→ **DATA FOR THIS EXERCISE**:
####################
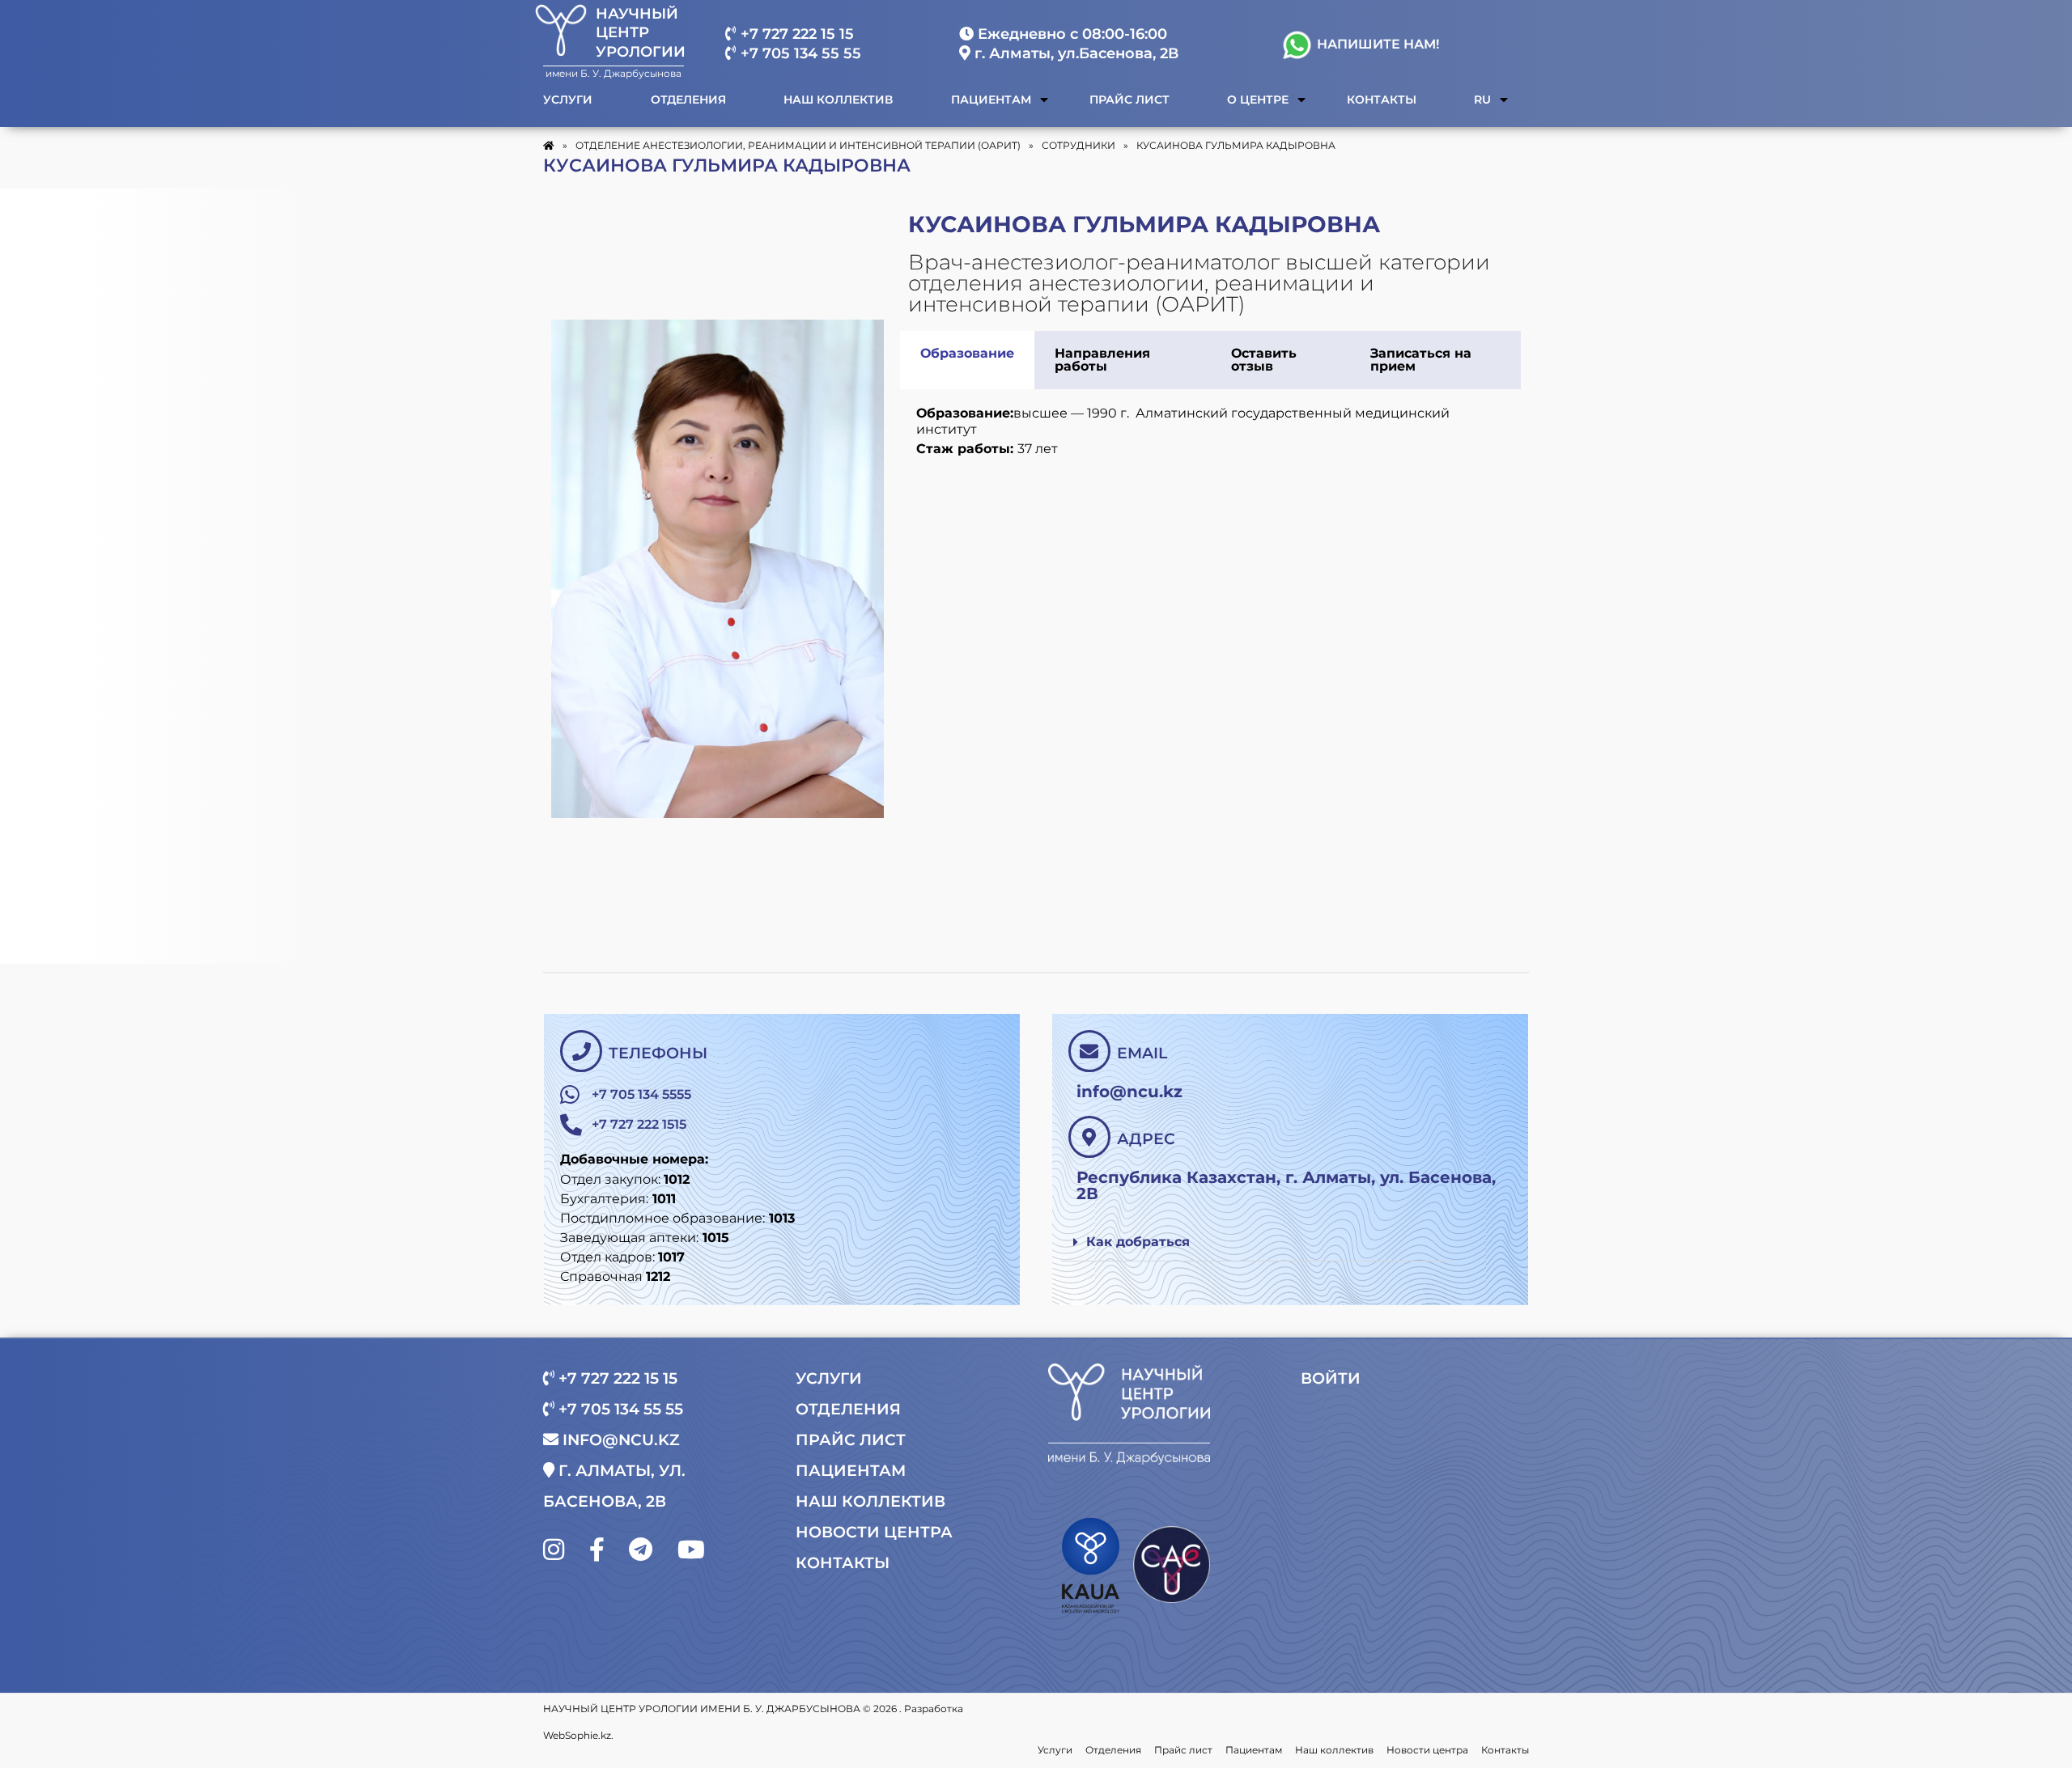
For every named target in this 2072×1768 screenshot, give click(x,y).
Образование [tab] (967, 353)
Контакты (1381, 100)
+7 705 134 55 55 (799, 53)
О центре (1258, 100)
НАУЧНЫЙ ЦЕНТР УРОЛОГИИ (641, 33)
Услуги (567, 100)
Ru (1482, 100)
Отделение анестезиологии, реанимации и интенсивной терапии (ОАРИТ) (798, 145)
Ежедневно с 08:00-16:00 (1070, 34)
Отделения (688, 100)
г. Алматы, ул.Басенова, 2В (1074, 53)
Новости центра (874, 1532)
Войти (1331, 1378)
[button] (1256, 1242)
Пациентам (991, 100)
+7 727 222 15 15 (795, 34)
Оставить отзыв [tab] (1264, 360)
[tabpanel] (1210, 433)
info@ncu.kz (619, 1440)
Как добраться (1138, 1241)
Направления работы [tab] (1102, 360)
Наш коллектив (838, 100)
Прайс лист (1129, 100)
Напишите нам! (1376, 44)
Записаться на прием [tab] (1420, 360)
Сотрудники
####################
→ **YOUR ASSIGNMENT**:
The listing must be repeated word for word, and none of its pictures may appear in the copy.

→ **RESPONSE AREA**:
For every named target in this 2072×1768 screenshot, give click(x,y).
Образование [tab] (967, 353)
Контакты (1381, 100)
+7 705 134 55 55 (799, 53)
О центре (1258, 100)
НАУЧНЫЙ ЦЕНТР УРОЛОГИИ (641, 33)
Услуги (567, 100)
Ru (1482, 100)
Отделение анестезиологии, реанимации и интенсивной терапии (ОАРИТ) (798, 145)
Ежедневно с 08:00-16:00 (1070, 34)
Отделения (688, 100)
г. Алматы, ул.Басенова, 2В (1074, 53)
Новости центра (874, 1532)
Войти (1331, 1378)
[button] (1256, 1242)
Пациентам (991, 100)
+7 727 222 15 15 (795, 34)
Оставить отзыв [tab] (1264, 360)
[tabpanel] (1210, 433)
info@ncu.kz (619, 1440)
Как добраться (1138, 1241)
Направления работы [tab] (1102, 360)
Наш коллектив (838, 100)
Прайс лист (1129, 100)
Напишите нам! (1376, 44)
Записаться на прием [tab] (1420, 360)
Сотрудники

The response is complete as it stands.